To do this, install screen which is a terminal multiplexer:
sudo apt install screen
Now every time you run the server-side script, do this in order:
- Create a new session :
screen -S <name-of-your-session>
- Or connect to a pre-existing session that you created :
screen -r <name-of-your-session>
- Activate your virtual environment
- Run
./server-side
- Hit
Ctrl+A
thenD
Manage sending/reception from esp32 for voice recognition
The following C++ file send audio file and receive the recognized character string:
wavserv.h
:
#ifndef WAV_H_
#define WAV_H_
#include <WiFi.h>
#include <FS.h>
#include <SD.h>
#include <SPI.h>
String recowav();
#endif
wavserv.cpp
:
#include <WiFi.h>
#include <FS.h>
#include <SD.h>
#include <SPI.h>
#include <wavserv.h>
// Configuration du serveur
const char* serverIP = "<your-server-ip>";
const int serverPort = 8080;
// Pins SPI
#define SCK 18
#define MISO 19
#define MOSI 23
#define CS 5
#define BUFFER_SIZE 4096
String recowav(){
// Initialisation du SPI et de la carte SD
SPI.begin(SCK, MISO, MOSI, CS);
if (!SD.begin(CS)) {
Serial.println("Card Mount Failed");
return "error";
}
uint8_t cardType = SD.cardType();
if (cardType == CARD_NONE) {
Serial.println("No SD card attached");
return "error";
}
// Création du socket
WiFiClient client;
if (!client.connect(serverIP, serverPort)) {
Serial.println("Connection to server failed");
return "error";
}
// Ouverture du fichier .wav à envoyer
File file = SD.open("/audio.wav");
if (!file) {
Serial.println("Failed to open file for reading");
return "error";
}
// Lecture et envoi du fichier .wav
char buffer[BUFFER_SIZE];
while (file.available()) {
int bytesRead = file.read((uint8_t*)buffer, BUFFER_SIZE);
if (client.write((const uint8_t*)buffer, bytesRead) != bytesRead) {
Serial.println("Error sending file");
break;
}
}
file.close();
// Fermer l'écriture du socket pour indiquer la fin de l'envoi du fichier
client.flush();
client.stop();
// Reconnecter pour recevoir le rapport
if (!client.connect(serverIP, serverPort)) {
Serial.println("Connection to server failed");
return "error";
}
// Réception du contenu de rapport.txt
Serial.println("En attente de la réponse du serveur...");
while (client.connected() || client.available()) {
if (client.available()) {
String report = client.readStringUntil('\n'); // Read until new line character
client.stop();
return report;
}
}
// Fermeture du socket
client.stop();
}
Enable the Google Assistant SDK
We will now see together how it is possible to integrate your homemade voice assistant with your Google home application to be able to control all of your connected devices exactly as if you were talking to an official Google voice assistant! I made this choice so as not to get lost in the use of lots of different APIs but you can do it if you wish, here Google does not process audio directly, it is simply a matter of sending a text command to your Google Assistant using your account.
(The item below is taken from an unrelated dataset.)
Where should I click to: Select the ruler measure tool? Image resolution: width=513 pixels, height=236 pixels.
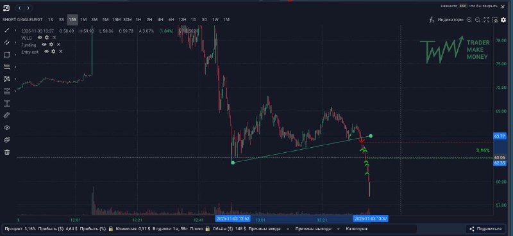coord(7,116)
Setting up the Google Assistant SDK is quite complex, follow this official guide.
If you have problems with google-oauthlib-tool, particularly the --headless
parameter, do this:
-
execute
screen -S auth
-
execute
source env/bin/activate
-
execute
google-oauthlib-tool --scope https://www.googleapis.com/auth/assistant-sdk-prototype --save --client-secrets </path/to/client_secret_client-id.json>
(modify the command to match your secret file) -
Complete authentication on any device using chrome
-
At this state, you should see a failed to load website page
-
Open chrome dev tools(F12)
-
Go to network
-
Reload the webpage
-
On the entry that popped up, click copy as cURL
-
On your Linux machine, press
Ctrl+a
and afterwardD
to close the screen -
Paste in terminal
Connect Google Assistant with ESP32
We are going to create an intermediate server which accepts HTTP requests and which executes bash commands, it will take as arguments the secret identifiers specific to our device for security reasons!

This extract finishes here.